WHAT YOU NEED TO DO » Which lines run from the one containing "Click the Omicron" to the end of the records? Write them out exactly, both ends included, and nothing else.

DATA »
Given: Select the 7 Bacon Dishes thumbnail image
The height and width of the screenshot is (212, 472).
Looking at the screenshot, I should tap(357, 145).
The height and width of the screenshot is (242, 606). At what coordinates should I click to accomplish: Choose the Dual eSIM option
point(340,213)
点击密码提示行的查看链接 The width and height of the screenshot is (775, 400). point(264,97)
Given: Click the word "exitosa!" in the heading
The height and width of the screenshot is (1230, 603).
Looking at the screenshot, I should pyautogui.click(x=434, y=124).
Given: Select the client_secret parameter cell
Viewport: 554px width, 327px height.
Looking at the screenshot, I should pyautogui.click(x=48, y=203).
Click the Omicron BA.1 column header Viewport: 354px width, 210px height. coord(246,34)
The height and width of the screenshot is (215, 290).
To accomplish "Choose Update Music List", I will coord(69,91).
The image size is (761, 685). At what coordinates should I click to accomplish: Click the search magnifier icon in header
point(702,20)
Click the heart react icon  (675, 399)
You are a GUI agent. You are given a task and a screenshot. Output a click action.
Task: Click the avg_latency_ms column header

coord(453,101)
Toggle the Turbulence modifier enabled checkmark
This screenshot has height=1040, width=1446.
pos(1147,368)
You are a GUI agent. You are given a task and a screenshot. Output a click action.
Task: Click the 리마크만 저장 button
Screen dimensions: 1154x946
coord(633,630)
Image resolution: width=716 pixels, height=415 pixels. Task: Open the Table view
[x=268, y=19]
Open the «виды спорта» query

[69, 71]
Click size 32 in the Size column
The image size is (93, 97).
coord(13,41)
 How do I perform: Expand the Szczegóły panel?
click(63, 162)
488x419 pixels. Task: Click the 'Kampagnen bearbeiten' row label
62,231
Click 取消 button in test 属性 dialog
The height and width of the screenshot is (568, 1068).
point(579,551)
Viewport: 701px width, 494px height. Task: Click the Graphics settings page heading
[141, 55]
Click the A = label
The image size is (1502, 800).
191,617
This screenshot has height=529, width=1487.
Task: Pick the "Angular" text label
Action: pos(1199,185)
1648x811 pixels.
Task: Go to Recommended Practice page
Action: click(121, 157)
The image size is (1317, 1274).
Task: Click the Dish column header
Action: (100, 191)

ANSWER SECTION »
Click the Omicron BA.1 column header Viewport: 354px width, 210px height. coord(246,34)
The height and width of the screenshot is (215, 290).
To accomplish "Choose Update Music List", I will coord(69,91).
The image size is (761, 685). At what coordinates should I click to accomplish: Click the search magnifier icon in header
point(702,20)
Click the heart react icon  (675, 399)
You are a GUI agent. You are given a task and a screenshot. Output a click action.
Task: Click the avg_latency_ms column header

coord(453,101)
Toggle the Turbulence modifier enabled checkmark
This screenshot has height=1040, width=1446.
pos(1147,368)
You are a GUI agent. You are given a task and a screenshot. Output a click action.
Task: Click the 리마크만 저장 button
Screen dimensions: 1154x946
coord(633,630)
Image resolution: width=716 pixels, height=415 pixels. Task: Open the Table view
[x=268, y=19]
Open the «виды спорта» query

[69, 71]
Click size 32 in the Size column
The image size is (93, 97).
coord(13,41)
 How do I perform: Expand the Szczegóły panel?
click(63, 162)
488x419 pixels. Task: Click the 'Kampagnen bearbeiten' row label
62,231
Click 取消 button in test 属性 dialog
The height and width of the screenshot is (568, 1068).
point(579,551)
Viewport: 701px width, 494px height. Task: Click the Graphics settings page heading
[141, 55]
Click the A = label
The image size is (1502, 800).
191,617
This screenshot has height=529, width=1487.
Task: Pick the "Angular" text label
Action: pos(1199,185)
1648x811 pixels.
Task: Go to Recommended Practice page
Action: click(121, 157)
The image size is (1317, 1274).
Task: Click the Dish column header
Action: (100, 191)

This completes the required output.